Retraite : ces régimes spéciaux qui nous coûtent toujours 20 milliards par an

Retraite : ces régimes spéciaux qui nous coûtent toujours 20 milliards par an

Pour nous mettre en joie dès le matin, voici une petite question dont la réponse vous fera certainement chaud au cœur. Sur toutes les factures EDF, juste au-dessous du total des consommations, se glisse une petite ligne baptisée «Contribution tarifaire d’acheminement électricité (CTA)». A votre avis, s’agit-il: 1/ d’une taxe sur les pylônes? 2/ d’une recette affectée à l’enfouissement des lignes haute tension dans les campagnes? 3/ d’une ponction pour l’entretien du réseau? Réfléchissez bien… Alors? Alors la réponse est… aucune des trois.

Comme son nom ne l’indique pas, la contribution tarifaire d’acheminement est une taxe prélevée sur l’ensemble des usagers pour… financer les retraites dorées des salariés du secteur électrique et gazier (ils partent en moyenne 5,3 ans avant les autres et touchent des pensions de 20% supérieures, il faut bien que quelqu’un paie). C’est un peu bizarre, on vous l’accorde, mais finalement assez compréhensible: si l’on avait appelé ce prélèvement par son nom, des milliers d’abonnés EDF se seraient sans doute révoltés et ils auraient encore fichu le bazar. Cela vaut bien une petite entorse sémantique…

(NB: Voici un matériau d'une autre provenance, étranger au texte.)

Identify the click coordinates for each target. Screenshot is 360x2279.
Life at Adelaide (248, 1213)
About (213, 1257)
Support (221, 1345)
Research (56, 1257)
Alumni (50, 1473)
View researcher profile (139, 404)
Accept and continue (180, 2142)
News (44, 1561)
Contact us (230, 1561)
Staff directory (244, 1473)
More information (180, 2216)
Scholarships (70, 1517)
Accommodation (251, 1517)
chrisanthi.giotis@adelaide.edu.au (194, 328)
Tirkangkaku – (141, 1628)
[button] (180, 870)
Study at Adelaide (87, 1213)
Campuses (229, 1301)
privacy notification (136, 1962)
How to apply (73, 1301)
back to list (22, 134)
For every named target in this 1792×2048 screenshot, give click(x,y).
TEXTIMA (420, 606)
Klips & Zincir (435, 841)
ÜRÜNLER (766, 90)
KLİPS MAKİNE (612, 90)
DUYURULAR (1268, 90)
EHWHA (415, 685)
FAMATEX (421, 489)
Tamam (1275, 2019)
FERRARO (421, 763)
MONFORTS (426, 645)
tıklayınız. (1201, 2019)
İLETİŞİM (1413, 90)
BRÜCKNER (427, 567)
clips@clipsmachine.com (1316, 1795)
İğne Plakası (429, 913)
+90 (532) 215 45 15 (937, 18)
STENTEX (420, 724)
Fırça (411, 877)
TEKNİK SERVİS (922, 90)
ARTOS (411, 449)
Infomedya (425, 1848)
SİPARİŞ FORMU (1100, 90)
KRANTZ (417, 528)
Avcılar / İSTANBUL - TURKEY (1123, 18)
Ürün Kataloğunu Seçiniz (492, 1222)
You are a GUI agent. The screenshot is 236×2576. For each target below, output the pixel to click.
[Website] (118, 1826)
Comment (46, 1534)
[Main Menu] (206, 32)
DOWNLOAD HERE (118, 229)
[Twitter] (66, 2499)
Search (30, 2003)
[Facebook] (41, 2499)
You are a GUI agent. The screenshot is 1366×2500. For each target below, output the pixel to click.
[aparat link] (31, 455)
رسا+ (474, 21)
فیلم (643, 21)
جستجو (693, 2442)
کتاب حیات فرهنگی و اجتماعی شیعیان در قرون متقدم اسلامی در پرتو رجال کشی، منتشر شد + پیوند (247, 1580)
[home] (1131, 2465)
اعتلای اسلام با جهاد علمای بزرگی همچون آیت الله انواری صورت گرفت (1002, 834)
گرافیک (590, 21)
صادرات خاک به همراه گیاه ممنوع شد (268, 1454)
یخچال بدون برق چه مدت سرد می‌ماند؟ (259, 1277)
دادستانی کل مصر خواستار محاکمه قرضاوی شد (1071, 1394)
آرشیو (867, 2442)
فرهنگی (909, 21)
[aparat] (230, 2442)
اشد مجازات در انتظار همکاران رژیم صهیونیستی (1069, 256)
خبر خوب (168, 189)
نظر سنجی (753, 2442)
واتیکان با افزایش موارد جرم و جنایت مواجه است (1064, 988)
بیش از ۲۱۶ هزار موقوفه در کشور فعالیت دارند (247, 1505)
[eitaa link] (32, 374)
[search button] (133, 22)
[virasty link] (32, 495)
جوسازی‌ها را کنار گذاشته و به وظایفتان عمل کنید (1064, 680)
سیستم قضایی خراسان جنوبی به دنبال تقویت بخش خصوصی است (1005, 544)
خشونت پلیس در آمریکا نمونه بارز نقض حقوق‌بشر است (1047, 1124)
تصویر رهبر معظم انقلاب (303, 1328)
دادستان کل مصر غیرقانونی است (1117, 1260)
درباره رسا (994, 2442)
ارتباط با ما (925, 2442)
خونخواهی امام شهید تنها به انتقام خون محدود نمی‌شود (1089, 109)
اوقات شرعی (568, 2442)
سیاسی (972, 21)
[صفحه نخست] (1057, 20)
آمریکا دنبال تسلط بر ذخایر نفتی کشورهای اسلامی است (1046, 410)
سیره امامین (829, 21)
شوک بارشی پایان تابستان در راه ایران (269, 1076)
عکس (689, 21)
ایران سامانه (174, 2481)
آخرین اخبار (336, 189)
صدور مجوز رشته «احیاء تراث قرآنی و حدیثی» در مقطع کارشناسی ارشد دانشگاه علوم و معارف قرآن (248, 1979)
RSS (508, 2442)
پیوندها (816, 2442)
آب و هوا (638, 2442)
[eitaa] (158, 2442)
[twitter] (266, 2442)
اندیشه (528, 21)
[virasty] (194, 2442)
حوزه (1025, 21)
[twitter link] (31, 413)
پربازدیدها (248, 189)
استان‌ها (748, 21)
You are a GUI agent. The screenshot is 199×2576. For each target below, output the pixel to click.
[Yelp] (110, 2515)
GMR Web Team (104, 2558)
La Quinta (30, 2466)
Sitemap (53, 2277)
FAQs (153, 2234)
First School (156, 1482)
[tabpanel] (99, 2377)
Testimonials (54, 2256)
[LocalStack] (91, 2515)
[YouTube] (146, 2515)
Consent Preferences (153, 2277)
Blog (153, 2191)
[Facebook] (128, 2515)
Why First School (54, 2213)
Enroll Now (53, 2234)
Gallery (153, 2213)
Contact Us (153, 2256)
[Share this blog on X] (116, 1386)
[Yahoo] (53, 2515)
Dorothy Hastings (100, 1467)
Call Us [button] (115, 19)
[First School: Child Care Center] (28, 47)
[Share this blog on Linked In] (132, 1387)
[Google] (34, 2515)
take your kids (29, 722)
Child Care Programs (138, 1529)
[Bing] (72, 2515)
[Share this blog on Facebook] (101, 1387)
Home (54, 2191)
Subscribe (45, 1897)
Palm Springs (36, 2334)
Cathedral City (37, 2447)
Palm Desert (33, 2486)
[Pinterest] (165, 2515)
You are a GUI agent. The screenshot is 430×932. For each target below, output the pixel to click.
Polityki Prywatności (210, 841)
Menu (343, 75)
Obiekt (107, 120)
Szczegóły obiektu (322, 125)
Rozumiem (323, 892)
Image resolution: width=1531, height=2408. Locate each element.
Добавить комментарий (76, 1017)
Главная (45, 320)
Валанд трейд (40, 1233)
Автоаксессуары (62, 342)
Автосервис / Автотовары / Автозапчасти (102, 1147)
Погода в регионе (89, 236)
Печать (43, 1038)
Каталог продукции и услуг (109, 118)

Rassurons tout de suite leurs heureux bénéficiaires, la CTA et les privilèges éhontés qu’elle charrie ne sont nullement menacés. Dans notre pays farci d’avantages acquis, supprimer les régimes spéciaux de retraite (électriciens et gaziers, donc, mais aussi fonction publique, SNCF, RATP, Banque de France, assemblées parlementaires et quelques autres, de moindre importance), c’est un peu comme ranger le garage ou trier ses vieux e-mails: on n’arrête pas de répéter qu’on va s’y mettre et on ne le fait jamais.

Terrassé par une interminable grève des trains et des métros, Alain Juppé a dû piteusement rengainer sa machette en décembre 1995. Nicolas Sarkozy, qui avait promis à ses électeurs une action hardie, a lui aussi voulu faire rendre gorge à ces dispositifs ruineux. Mais il a accordé tellement de contreparties aux syndicats que, de l’avis même de la Cour des comptes, sa microréforme de 2010 a coûté plus cher aux contribuables qu’elle ne leur a rapporté (4,7 milliards contre 4,3). Elle a même contribué à accroître les avantages dont bénéficient les conducteurs de métro et les chauffeurs de bus parisiens!

Emmanuel Macron ne s’est pas mieux sorti de ce dossier impossible. Certes, la mise au pas de ces retraites hors du commun était au programme de sa grande réforme visant à créer un système universel. Mais comme tout l’édifice s’est effondré en mars 2020 lorsque la crise sanitaire s’est abattue sur la planète, nos chers régimes ont encore échappé à la purge.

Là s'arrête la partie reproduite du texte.